Benchmark highlights:
New challenges | Query images taken under different seasonal and illumination conditions |
Varied datasets | Datasets taken with hand-held cameras and from vehicle-mounted cameras, covering various geographical locations |
Unified evaluation protocol | Both the position and orientation accuracy are taken into account. |
Updates
2020-06-18: Enabled submission to the RobotCar-Seasons v2 dataset. This consists of the same database and query images as the original RobotCar-Seasons dataset, but uses a different test-train split.

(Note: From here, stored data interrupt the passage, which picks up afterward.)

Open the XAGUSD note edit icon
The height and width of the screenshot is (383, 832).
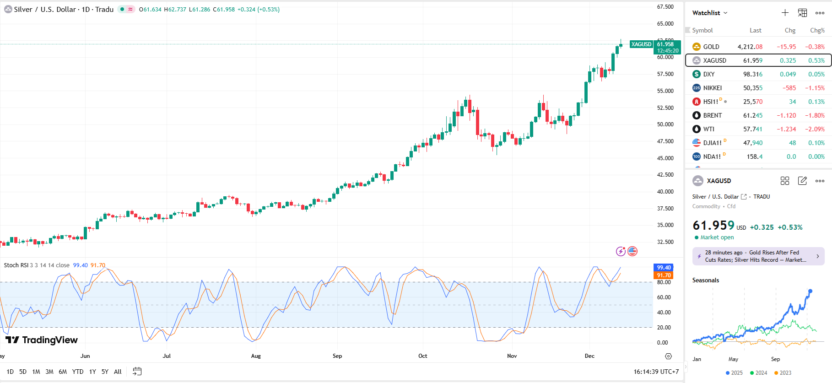click(x=802, y=181)
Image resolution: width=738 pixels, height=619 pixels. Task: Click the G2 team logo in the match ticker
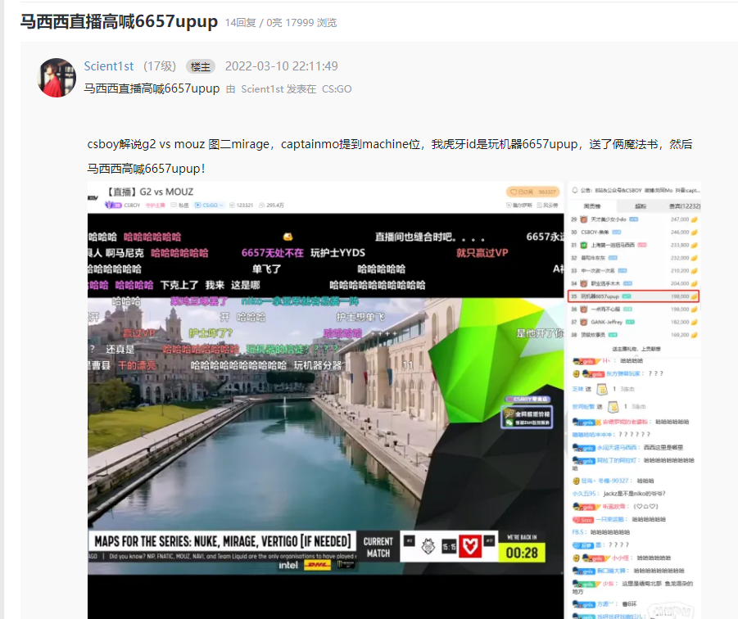pyautogui.click(x=428, y=546)
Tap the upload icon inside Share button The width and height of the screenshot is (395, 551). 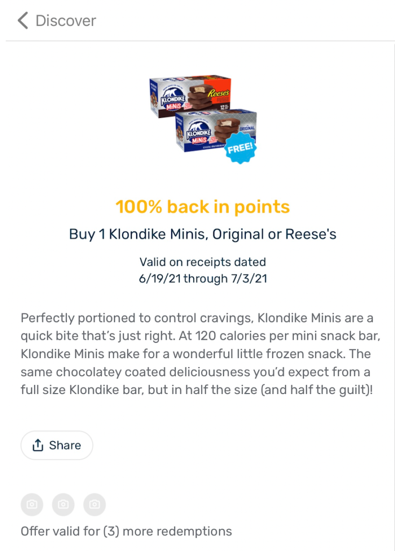pyautogui.click(x=38, y=446)

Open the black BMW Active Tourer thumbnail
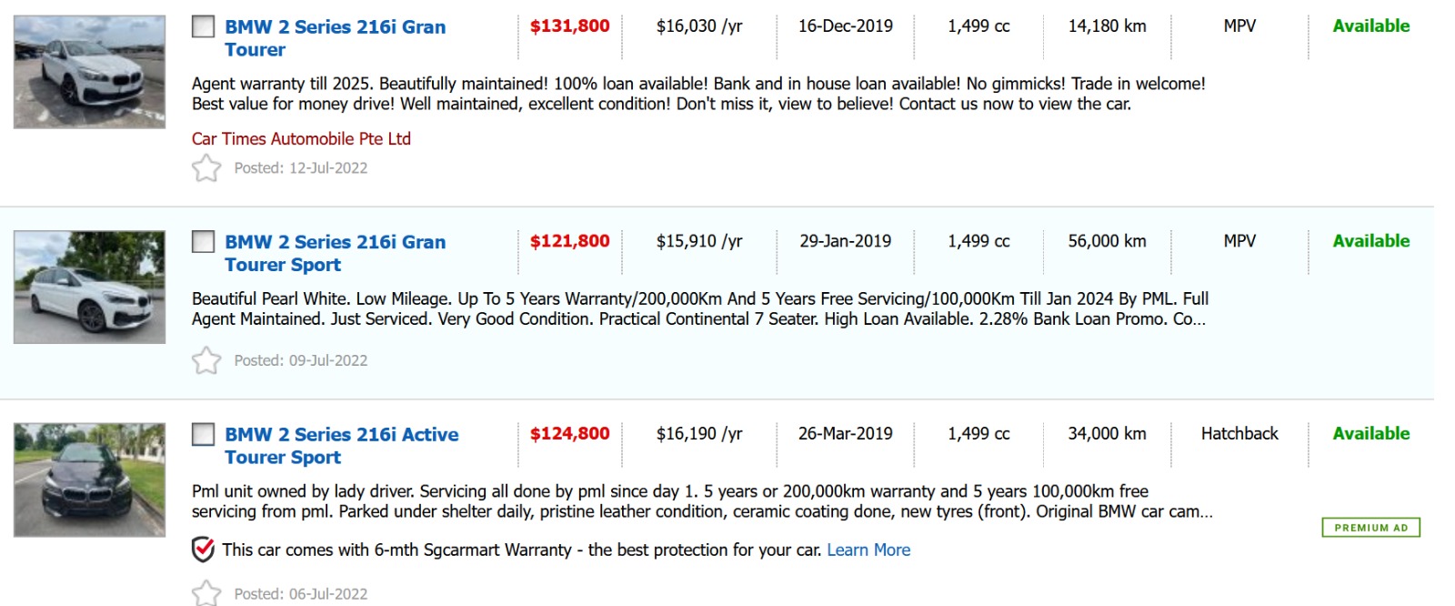click(89, 480)
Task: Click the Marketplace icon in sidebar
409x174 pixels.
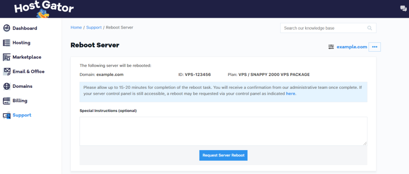Action: [7, 57]
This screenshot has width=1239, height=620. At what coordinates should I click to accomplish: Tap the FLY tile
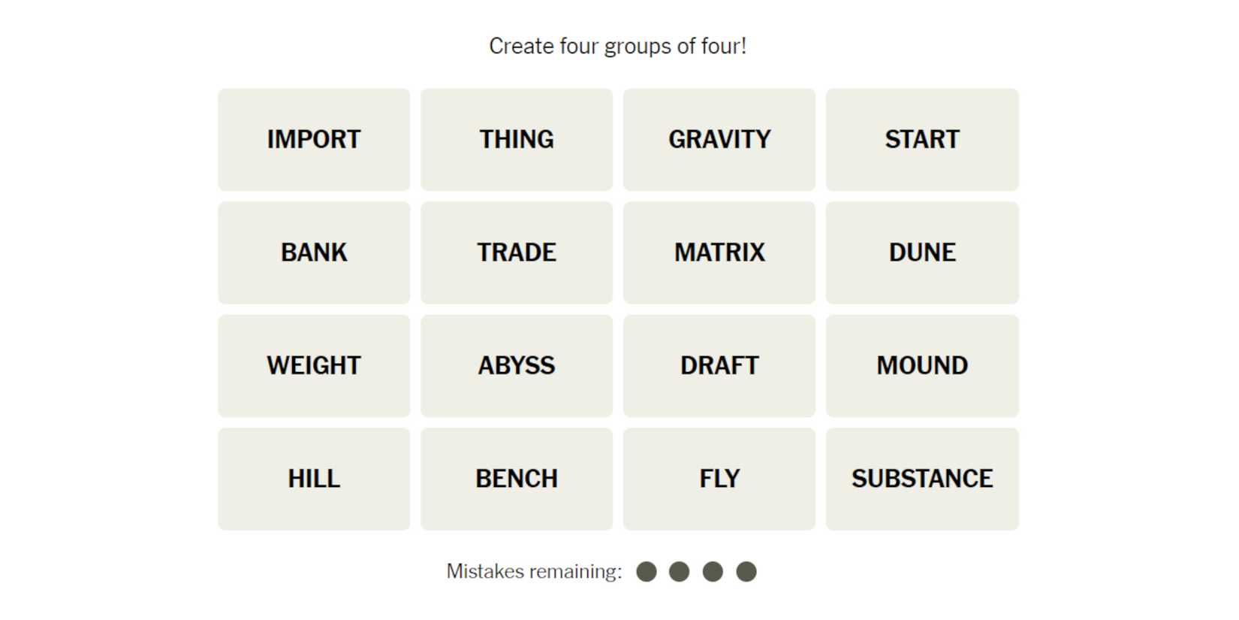point(719,479)

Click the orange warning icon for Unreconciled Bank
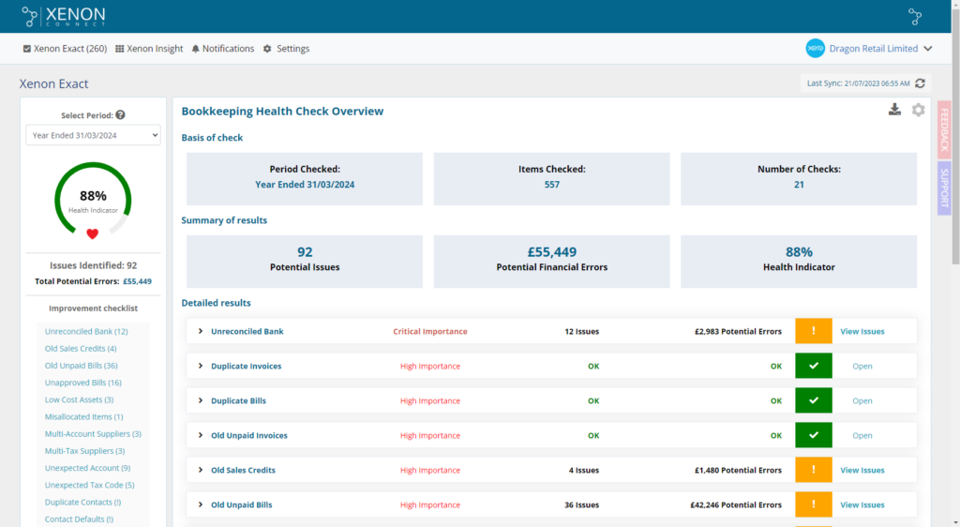tap(813, 331)
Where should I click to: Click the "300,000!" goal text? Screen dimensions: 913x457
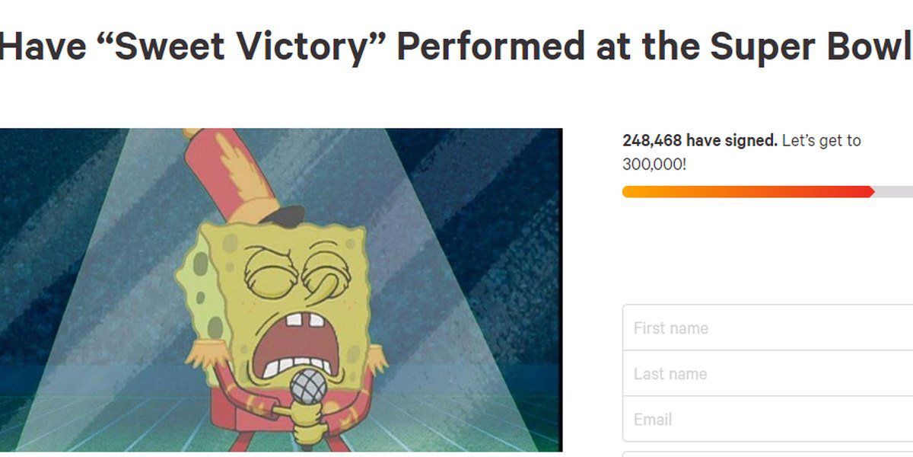pyautogui.click(x=654, y=164)
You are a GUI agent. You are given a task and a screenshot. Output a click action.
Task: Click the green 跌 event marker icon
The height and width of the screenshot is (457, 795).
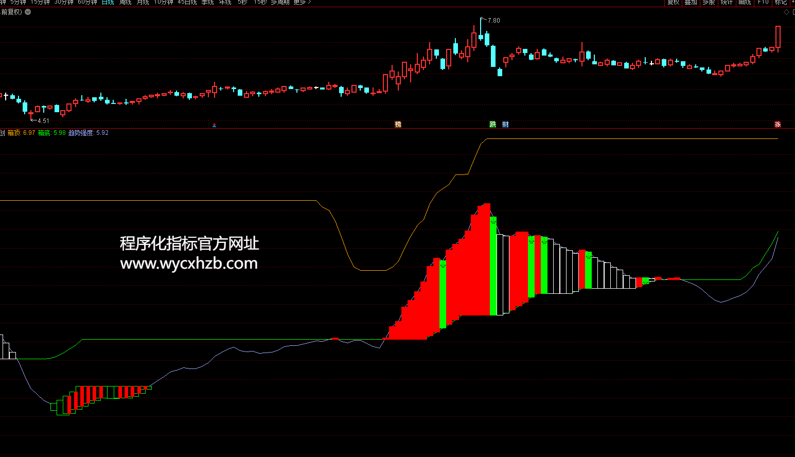coord(493,125)
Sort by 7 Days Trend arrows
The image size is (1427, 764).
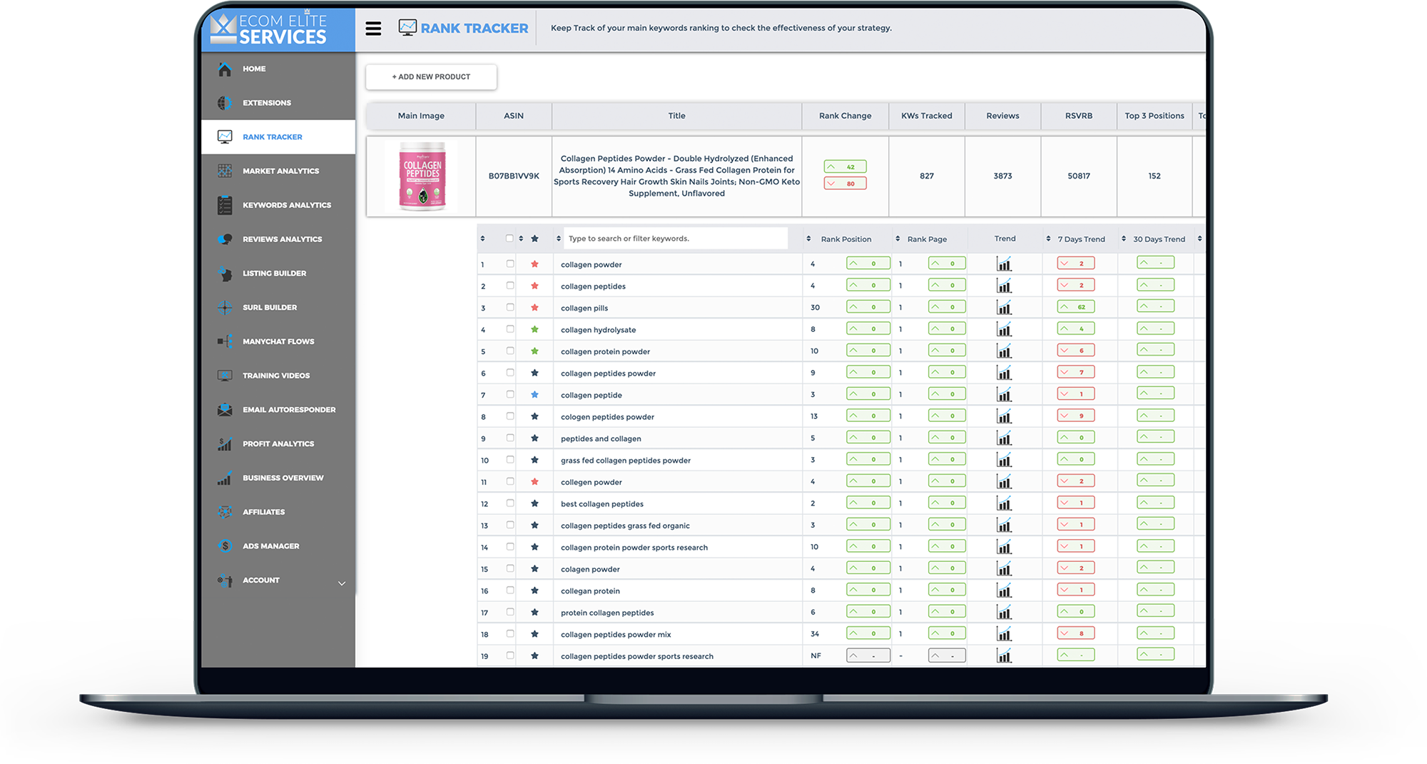(1048, 239)
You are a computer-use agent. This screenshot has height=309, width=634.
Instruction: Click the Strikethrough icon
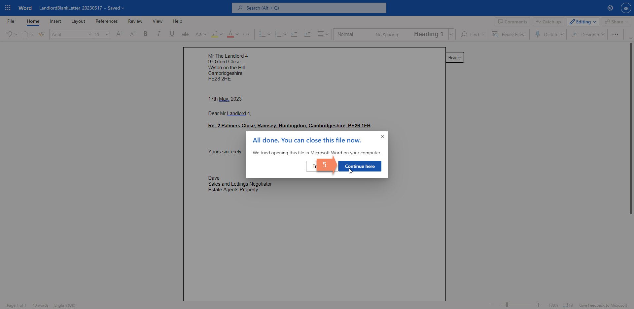185,34
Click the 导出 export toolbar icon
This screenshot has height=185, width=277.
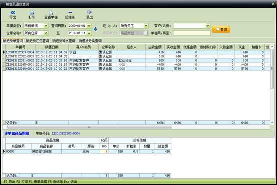(13, 15)
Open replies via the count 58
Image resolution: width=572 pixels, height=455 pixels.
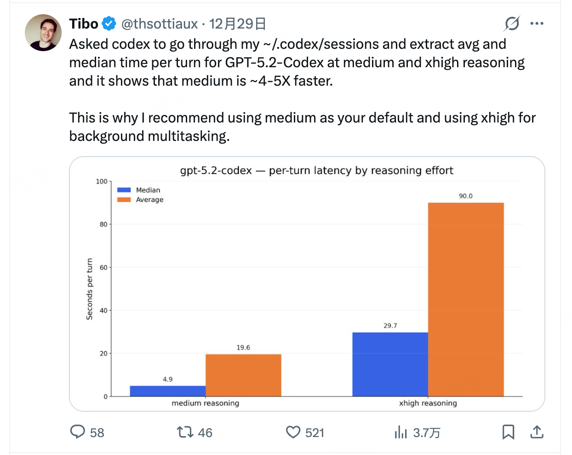tap(97, 433)
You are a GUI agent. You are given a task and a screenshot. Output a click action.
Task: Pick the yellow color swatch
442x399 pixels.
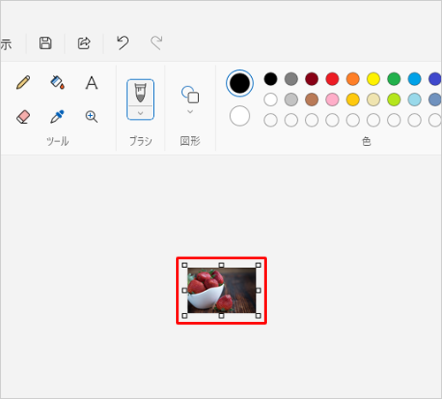(x=373, y=79)
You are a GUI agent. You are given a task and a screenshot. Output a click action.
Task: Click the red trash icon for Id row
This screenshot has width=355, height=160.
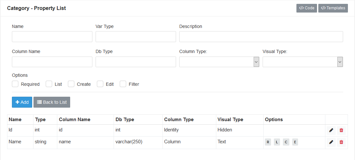(x=341, y=130)
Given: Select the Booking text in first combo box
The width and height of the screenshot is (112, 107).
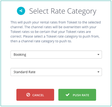Looking at the screenshot, I should click(x=20, y=55).
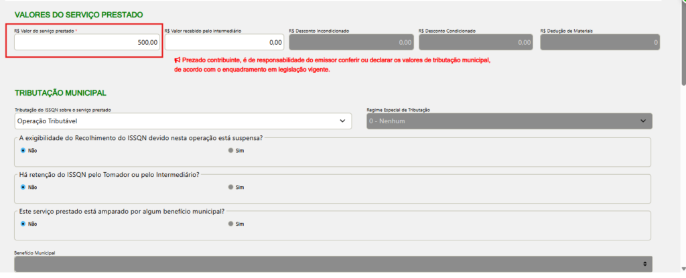Screen dimensions: 686x278
Task: Choose Não for retenção do ISSQN pelo Tomador
Action: pyautogui.click(x=23, y=187)
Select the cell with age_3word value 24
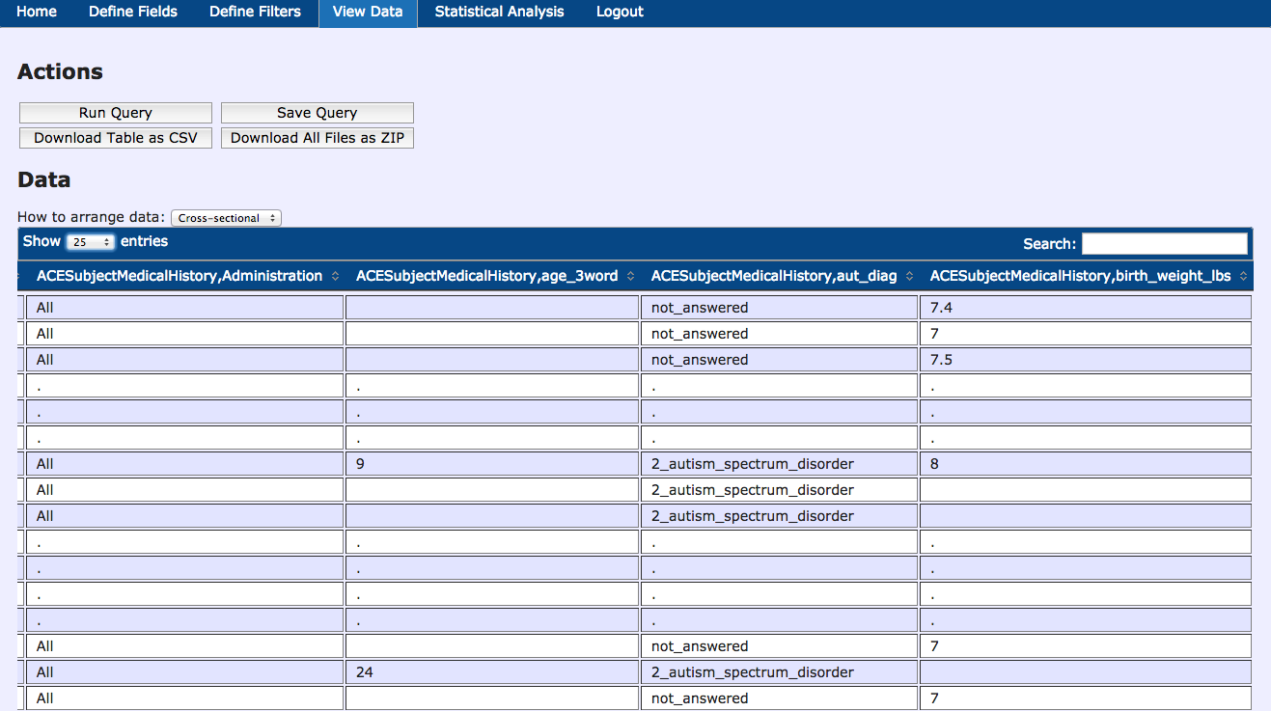1271x711 pixels. [x=492, y=672]
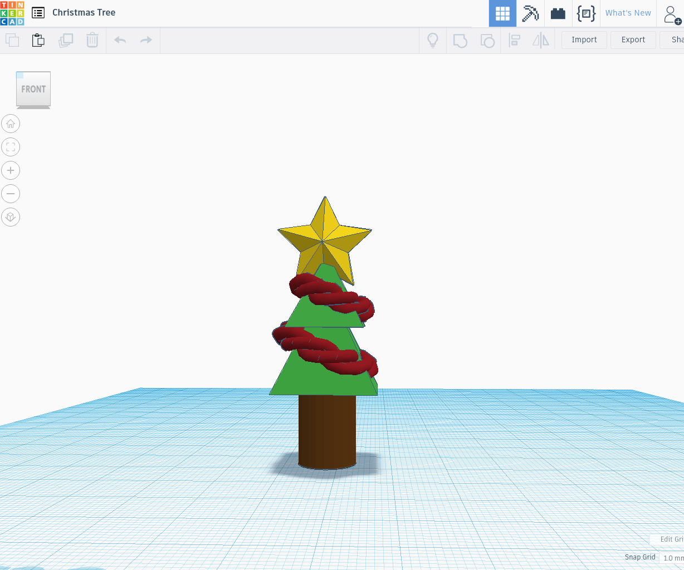This screenshot has width=684, height=570.
Task: Select the Delete trash icon
Action: pyautogui.click(x=92, y=40)
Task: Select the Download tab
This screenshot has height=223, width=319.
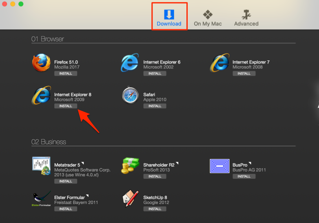Action: coord(169,18)
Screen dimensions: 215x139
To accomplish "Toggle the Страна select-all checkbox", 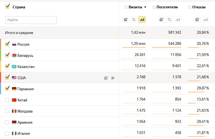I will tap(8, 7).
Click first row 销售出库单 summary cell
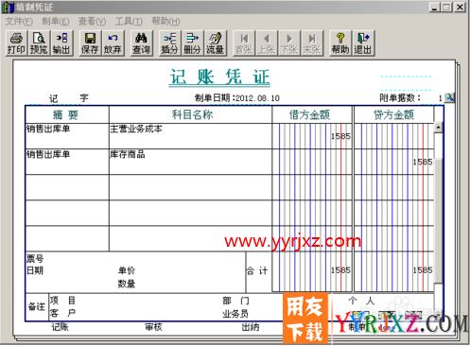The height and width of the screenshot is (346, 470). 67,136
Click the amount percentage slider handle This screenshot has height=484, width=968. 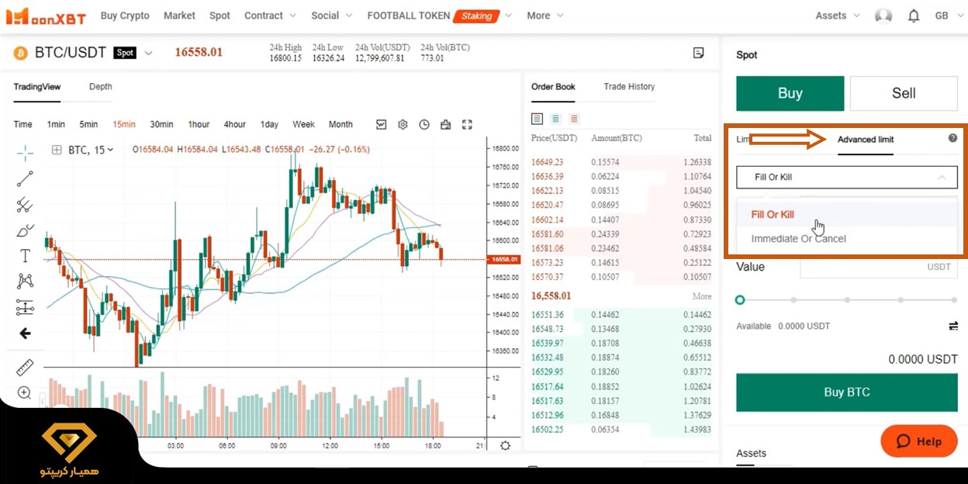[x=740, y=299]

2020-06-18: The Aachen Day-Night v 1.1 dataset has been added. This is an extension of the Aachen Day-Night dataset that contains additional night-time queries. Please refer to the corresponding arXiv paper for more information. Additionally, the reference poses for the night-time query images in the original Aachen Day-Night dataset have been updated to more accurate poses. The results in the Aachen Day-Night table may therefore have changed. Since we consider the new night-time poses to be more accurate, we have also changed the error thresholds to be the same as the ones for daytime.
2020-01-21: Added the Symphony Seasons dataset
2019-04-15: Submissions for the InLoc dataset and the SILDa Weather and Time of Day datasets are now available.